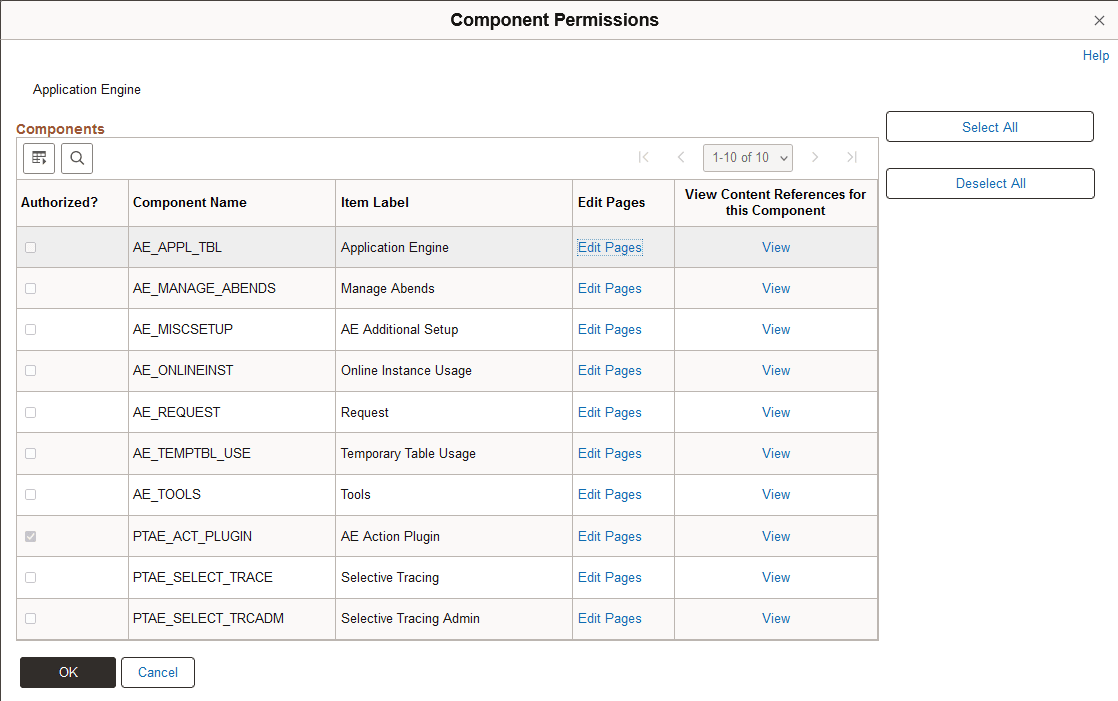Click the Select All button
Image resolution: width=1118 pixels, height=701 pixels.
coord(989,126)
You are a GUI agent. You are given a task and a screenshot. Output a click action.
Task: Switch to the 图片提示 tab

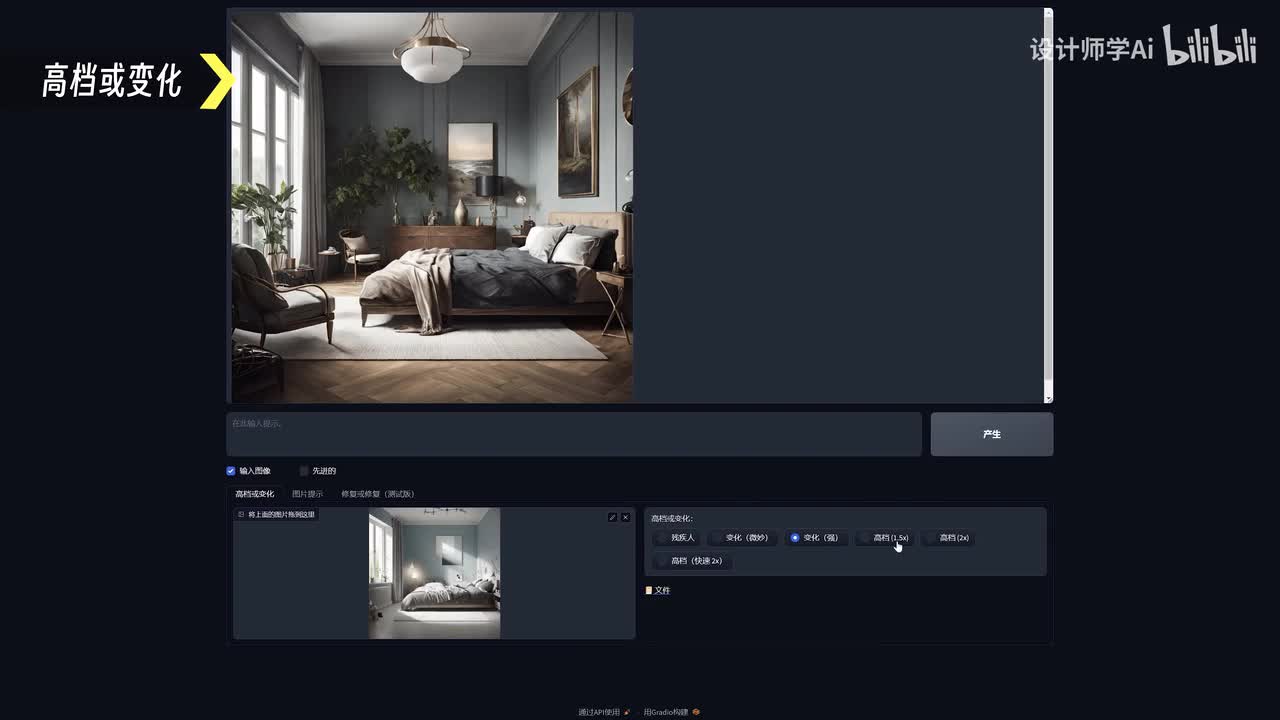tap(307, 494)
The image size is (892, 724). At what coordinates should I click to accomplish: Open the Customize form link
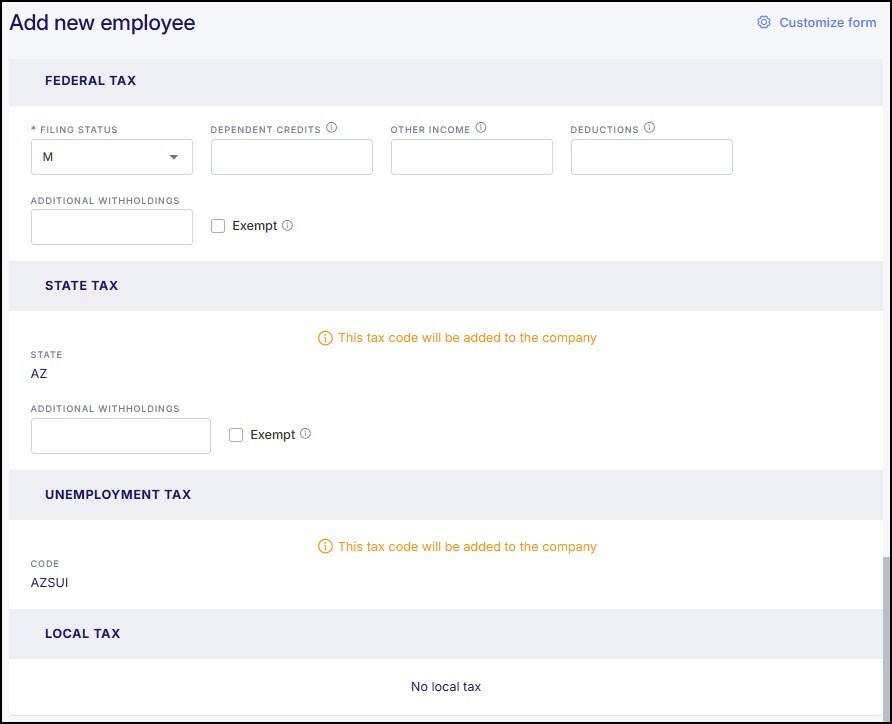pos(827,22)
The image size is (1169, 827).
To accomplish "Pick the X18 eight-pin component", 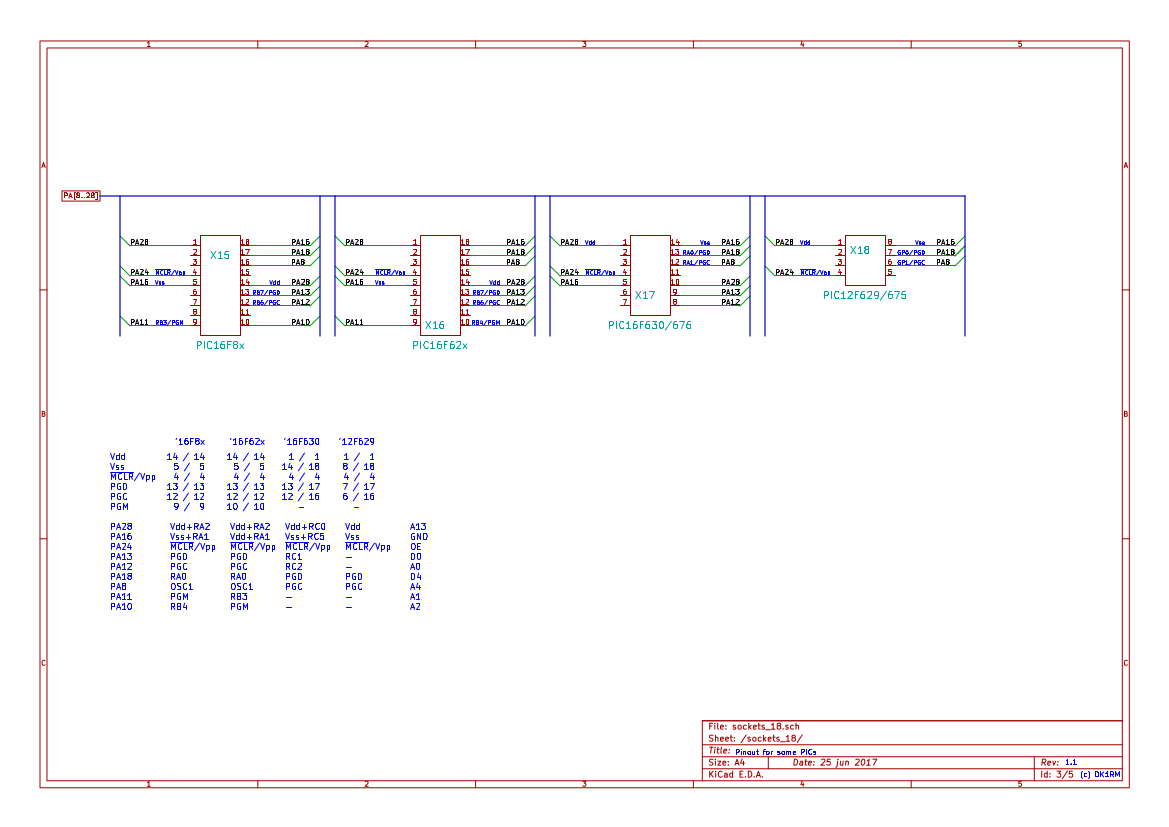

---

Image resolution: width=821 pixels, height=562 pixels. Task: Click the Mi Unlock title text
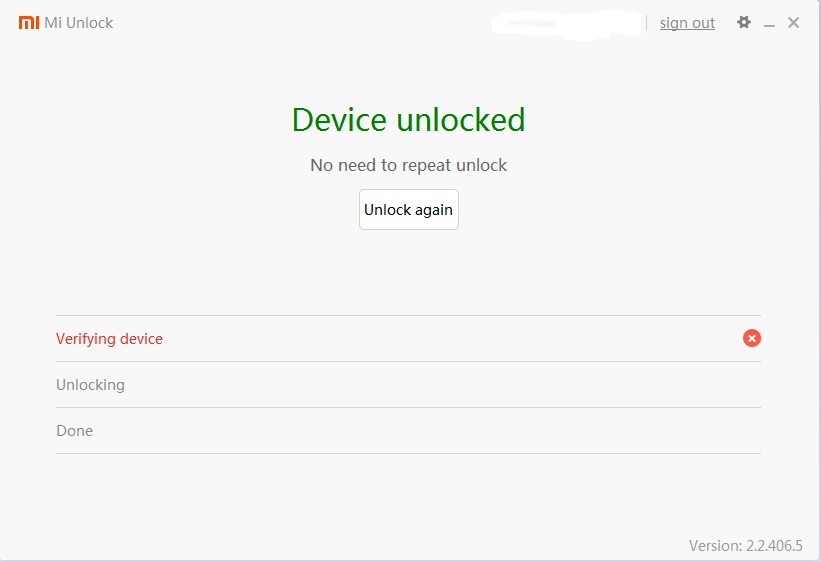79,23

| What you will do |
If a picture sits between the line containing "You are a GUI" and the line containing "the X18 eight-pin", leave it out, and return the lines of that range above exactly, both ends included.

| Task result |
You are a GUI agent. You are given a task and a screenshot. Output a click action.
Task: Switch to the 图片提示 tab

tap(307, 494)
The image size is (892, 724). At what coordinates should I click to accomplish: Open the Customize form link
pos(827,22)
The image size is (1169, 827).
To accomplish "Pick the X18 eight-pin component", 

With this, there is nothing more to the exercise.